:: DATA PROVIDED ::

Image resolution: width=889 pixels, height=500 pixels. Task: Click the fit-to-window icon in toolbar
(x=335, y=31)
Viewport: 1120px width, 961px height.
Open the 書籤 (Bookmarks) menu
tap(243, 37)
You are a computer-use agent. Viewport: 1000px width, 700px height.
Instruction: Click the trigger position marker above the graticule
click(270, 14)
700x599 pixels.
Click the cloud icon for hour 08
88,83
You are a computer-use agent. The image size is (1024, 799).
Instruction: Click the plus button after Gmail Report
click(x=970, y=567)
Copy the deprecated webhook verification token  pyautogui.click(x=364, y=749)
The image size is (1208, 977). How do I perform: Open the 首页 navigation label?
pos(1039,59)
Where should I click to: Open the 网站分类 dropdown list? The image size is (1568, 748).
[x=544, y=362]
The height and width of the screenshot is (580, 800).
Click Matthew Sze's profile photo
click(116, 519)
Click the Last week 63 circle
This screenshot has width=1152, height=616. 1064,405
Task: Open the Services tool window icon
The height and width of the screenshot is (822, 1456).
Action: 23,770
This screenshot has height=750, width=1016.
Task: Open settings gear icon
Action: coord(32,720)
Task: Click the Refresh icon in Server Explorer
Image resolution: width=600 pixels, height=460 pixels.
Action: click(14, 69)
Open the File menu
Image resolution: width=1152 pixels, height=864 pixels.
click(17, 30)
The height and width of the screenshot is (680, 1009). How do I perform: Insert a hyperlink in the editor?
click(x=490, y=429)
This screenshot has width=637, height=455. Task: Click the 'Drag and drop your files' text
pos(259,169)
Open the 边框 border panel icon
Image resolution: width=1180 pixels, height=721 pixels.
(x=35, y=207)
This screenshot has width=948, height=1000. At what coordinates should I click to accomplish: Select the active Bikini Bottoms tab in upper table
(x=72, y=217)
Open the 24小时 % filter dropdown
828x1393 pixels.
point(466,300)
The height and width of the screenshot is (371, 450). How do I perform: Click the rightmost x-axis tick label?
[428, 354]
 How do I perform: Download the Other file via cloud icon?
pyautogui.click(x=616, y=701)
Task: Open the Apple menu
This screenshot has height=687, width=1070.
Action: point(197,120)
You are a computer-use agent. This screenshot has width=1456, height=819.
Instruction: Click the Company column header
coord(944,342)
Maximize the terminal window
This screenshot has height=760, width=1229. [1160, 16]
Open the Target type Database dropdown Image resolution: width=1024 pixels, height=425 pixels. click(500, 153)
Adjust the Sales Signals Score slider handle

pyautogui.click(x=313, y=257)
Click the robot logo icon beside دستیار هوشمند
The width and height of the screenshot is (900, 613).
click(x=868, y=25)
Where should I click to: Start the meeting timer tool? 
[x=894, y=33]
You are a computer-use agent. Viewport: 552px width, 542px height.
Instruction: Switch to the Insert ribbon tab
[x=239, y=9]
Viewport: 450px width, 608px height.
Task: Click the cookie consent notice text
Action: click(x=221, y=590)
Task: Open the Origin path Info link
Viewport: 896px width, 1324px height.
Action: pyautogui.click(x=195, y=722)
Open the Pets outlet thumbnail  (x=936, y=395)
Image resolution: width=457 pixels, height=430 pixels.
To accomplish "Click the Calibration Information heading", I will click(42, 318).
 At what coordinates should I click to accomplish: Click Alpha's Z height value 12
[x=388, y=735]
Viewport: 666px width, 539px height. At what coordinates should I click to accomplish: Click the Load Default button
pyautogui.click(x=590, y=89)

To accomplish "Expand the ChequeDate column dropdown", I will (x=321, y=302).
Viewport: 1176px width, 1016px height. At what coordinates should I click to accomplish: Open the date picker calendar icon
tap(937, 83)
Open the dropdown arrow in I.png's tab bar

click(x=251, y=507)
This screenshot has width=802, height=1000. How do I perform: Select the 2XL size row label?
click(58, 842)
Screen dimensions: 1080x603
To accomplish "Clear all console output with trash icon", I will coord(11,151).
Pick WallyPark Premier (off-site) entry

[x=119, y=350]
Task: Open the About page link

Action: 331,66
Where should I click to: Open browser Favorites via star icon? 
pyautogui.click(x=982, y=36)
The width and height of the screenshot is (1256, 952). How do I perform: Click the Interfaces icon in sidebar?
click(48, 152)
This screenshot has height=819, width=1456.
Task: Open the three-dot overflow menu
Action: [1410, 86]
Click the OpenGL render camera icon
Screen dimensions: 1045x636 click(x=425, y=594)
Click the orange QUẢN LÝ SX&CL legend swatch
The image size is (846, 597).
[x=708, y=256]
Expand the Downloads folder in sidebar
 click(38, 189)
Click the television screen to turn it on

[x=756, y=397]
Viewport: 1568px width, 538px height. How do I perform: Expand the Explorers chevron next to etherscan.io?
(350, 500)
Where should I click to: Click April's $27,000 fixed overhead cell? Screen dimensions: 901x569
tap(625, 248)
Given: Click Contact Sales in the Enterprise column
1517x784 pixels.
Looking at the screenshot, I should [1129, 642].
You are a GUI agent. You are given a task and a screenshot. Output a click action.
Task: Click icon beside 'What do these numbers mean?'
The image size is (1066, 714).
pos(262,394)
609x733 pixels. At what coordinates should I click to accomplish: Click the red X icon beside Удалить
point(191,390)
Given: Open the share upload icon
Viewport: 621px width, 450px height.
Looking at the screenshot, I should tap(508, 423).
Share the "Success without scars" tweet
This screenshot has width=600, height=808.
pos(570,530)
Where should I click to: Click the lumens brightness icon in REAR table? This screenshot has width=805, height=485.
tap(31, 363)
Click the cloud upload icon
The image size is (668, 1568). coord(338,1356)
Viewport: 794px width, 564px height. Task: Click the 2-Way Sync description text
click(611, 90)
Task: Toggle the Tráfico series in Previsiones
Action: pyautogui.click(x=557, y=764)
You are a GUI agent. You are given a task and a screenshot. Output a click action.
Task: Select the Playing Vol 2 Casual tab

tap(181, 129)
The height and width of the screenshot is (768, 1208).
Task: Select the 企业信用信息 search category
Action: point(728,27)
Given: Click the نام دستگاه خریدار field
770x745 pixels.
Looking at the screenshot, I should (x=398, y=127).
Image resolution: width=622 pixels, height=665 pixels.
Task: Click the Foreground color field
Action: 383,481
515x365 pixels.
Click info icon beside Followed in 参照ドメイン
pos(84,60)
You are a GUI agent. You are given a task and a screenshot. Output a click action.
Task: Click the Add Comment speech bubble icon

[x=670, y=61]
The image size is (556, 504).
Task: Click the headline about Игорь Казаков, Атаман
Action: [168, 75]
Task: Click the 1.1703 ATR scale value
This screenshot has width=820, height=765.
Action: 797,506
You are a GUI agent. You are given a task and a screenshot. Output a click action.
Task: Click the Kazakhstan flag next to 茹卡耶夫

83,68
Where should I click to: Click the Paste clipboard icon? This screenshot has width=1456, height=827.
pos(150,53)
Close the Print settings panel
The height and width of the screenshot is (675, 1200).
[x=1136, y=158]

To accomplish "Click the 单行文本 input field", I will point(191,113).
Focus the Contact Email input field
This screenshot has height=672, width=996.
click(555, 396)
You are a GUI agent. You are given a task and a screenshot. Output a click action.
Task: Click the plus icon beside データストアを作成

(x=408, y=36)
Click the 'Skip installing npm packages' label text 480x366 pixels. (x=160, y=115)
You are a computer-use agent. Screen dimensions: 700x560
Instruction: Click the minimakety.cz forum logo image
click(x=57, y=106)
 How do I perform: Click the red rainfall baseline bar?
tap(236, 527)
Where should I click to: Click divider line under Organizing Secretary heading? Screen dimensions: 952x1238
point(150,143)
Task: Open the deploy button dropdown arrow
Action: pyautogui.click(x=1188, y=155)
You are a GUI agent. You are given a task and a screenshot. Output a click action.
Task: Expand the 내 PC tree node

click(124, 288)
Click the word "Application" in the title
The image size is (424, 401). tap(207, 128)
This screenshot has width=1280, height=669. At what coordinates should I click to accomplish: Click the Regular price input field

:::

**ASSIGNED TASK**
Lines that hold the word "computer" are the ones to copy from the entries above.

**YOUR SOLUTION**
You are a computer-use agent. Viewport: 1000px width, 700px height.
You are a computer-use agent. The image size is (1024, 799).
You are a computer-use agent. This screenshot has width=1456, height=819.
You are a computer-use agent. Viewport: 552px width, 542px height.
You are a computer-use agent. Screen dimensions: 700x560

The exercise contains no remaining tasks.